→ Given request: Render all of the entries below as a two-column CSV with the headers entry_text and answer, one row per entry. Put each value in a single quoted field with line breaks replaced by spaces, and omit the pictures.

· · ·

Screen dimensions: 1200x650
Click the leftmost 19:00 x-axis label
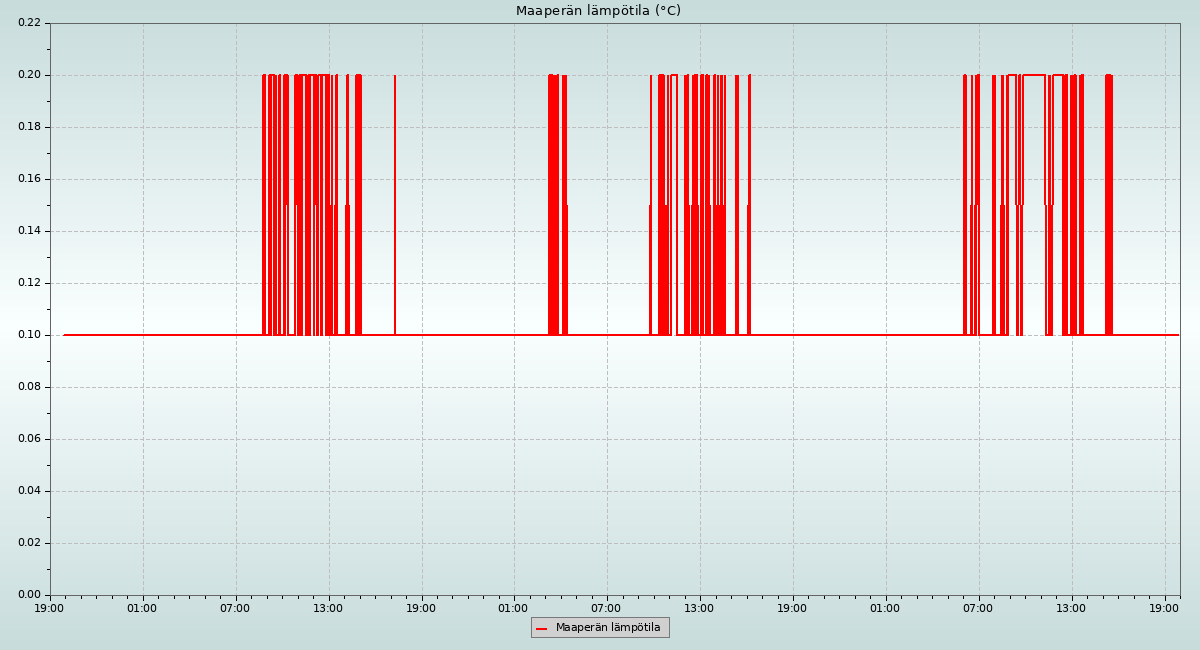[50, 608]
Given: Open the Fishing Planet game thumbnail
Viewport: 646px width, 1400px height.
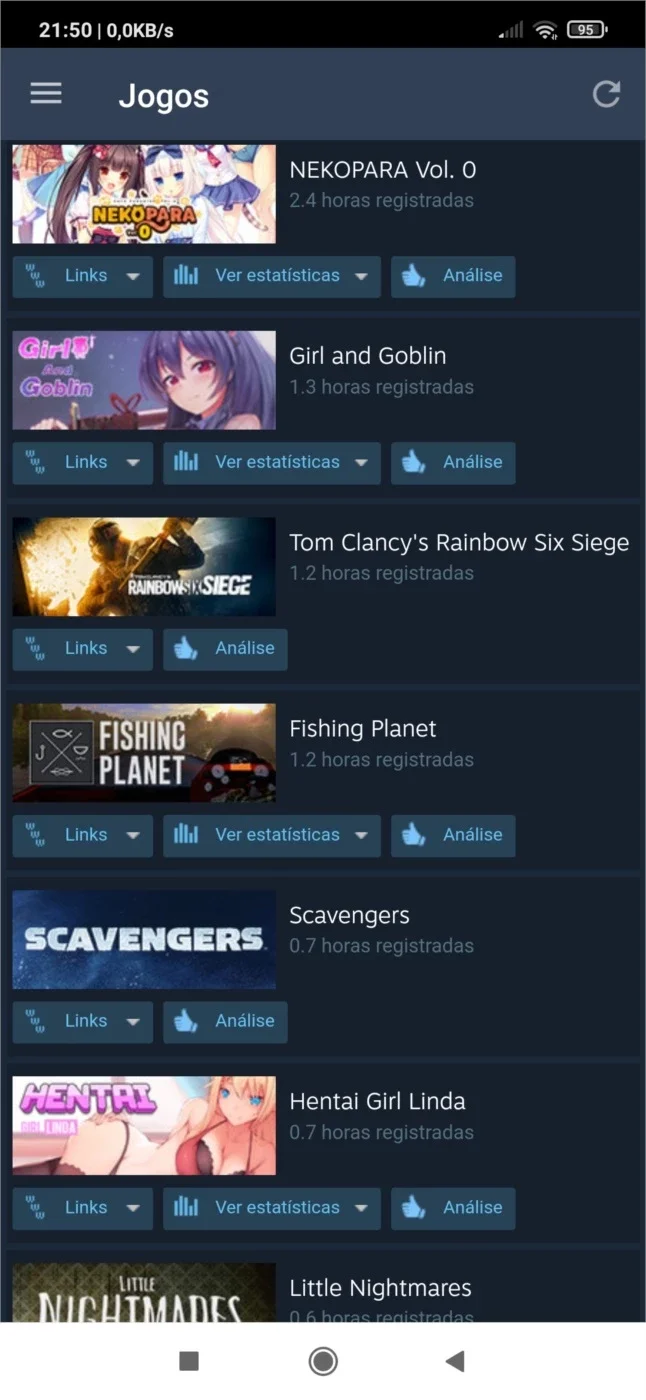Looking at the screenshot, I should (144, 753).
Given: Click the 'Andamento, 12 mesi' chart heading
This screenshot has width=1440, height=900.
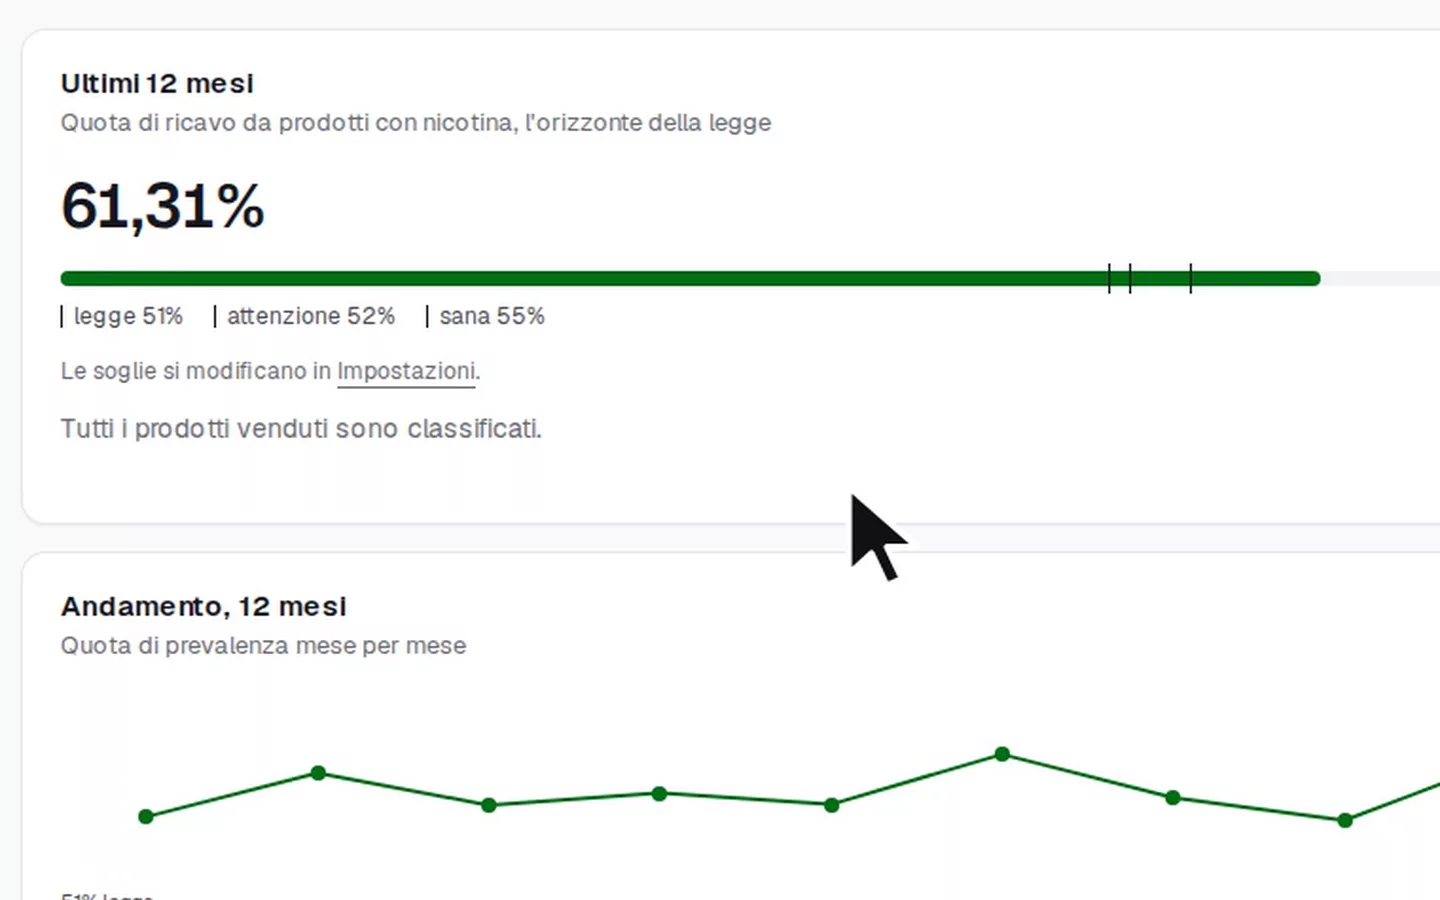Looking at the screenshot, I should click(x=203, y=607).
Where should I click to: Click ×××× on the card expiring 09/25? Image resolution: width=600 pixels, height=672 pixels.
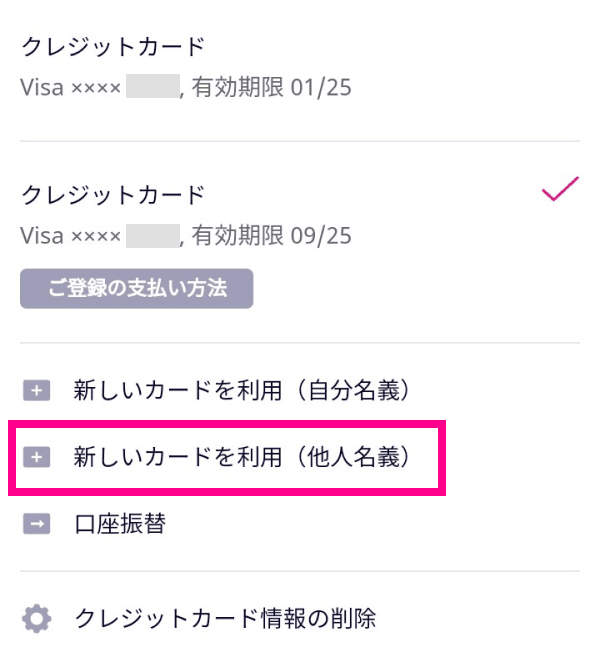[96, 236]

· · ·

→ Solution to the exercise:
entry_text,answer
"Screen dimensions: 1200x650 Click the leftmost 19:00 x-axis label","[50, 608]"
"Given: Open the Fishing Planet game thumbnail Viewport: 646px width, 1400px height.","Looking at the screenshot, I should (144, 753)."
"Given: Click the 'Andamento, 12 mesi' chart heading This screenshot has width=1440, height=900.","Looking at the screenshot, I should click(x=203, y=607)."
"Where should I click to: Click ×××× on the card expiring 09/25? Image resolution: width=600 pixels, height=672 pixels.","[96, 236]"